Notice that as we said before there are three possible types of causal relationships that can be represented in what is known as a directed, acyclic graph. That is a graph that has arrows implying a cause-and-effect relationship between events, but has no loops because a loop would make a cause to be the cause itself, or an effect will be also its cause, something that is not allowed because would break causality.

But we will cover all this graph jargon in the next module. In these graphs, nodes are events and events are linked between each other if there’s a direct cause-and-effect. In the first case, labeled a in orange color, the event X is the cause of event Y and Y is the cause of event Z, but X is said to be an indirect cause of Z. In general we are of course always more interested in direct causes because almost anything can be an indirect cause of anything else.

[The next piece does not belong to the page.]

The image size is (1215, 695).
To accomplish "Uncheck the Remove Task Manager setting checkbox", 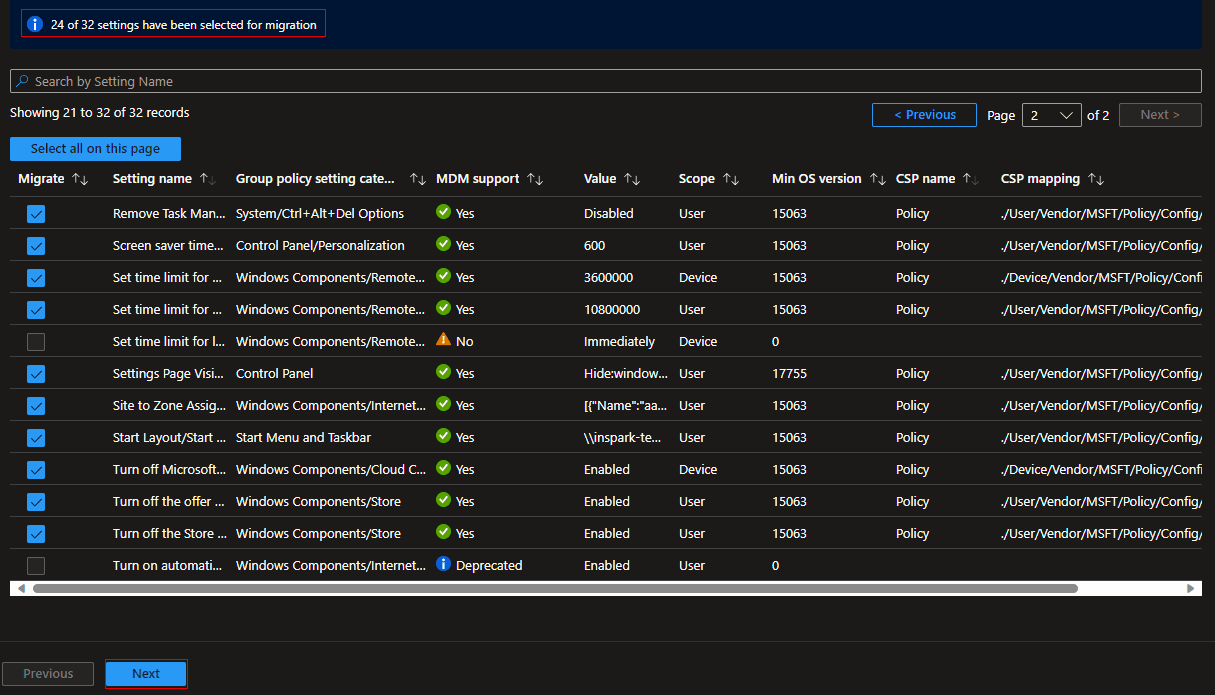I will pyautogui.click(x=36, y=214).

In the second case B, an event Y is direct cause of both Z and X. And finally in case C, the event Y has two causes: X and Z. With an intervention calculus, such as the one performed in the time series before, one may rule out some cases but not all of them at the same time. But more important, the perturbation analysis does offer the means to start constructing models explaining a system and the data produced by the system rather than describing it simply in terms of correlations.

In our approach to causality, we incorporate these ideas of an interventionist calculus and perturbation analysis in what we call algorithmic information dynamics and we replaced traditional probability theory and classical statistics and correlation by a full model-driven approach that is fed by data, but is not data-driven only.

Tthe idea is to systematically produce a most likely generating model that produces the observed behavior of a system. In the case of our two time series experiments, the time series X is produced by the mathematical function sin(x) and so sin(x) is the generating mechanism of time series X. On the other hand, the generating mechanism of Z is the function moving average of f(x) where f(x) is the sin(x), and clearly the moving average of sin(x) depends on the time series X which is sin(x).

But it is not the other way around. So how could we have guessed these two functions that statistics alone cannot systematically attempt to find? In other words, we need some sort of method to infer the function behind the data. Having found the moving average and then sin(x), we could have not only established the actual causal relationship, but we could also produce the observation and any number of other data points in the future with perfect accuracy.

The perturbation analysis and graphical approach to causality is the basis of what is called Bayesian networks, involving the calculation of conditional probability distributions of the form: “What happens with some variable representing a possible event if this other variable representing this other event is observed or perturbed?” where these ideas on an interventionist calculus are fundamental.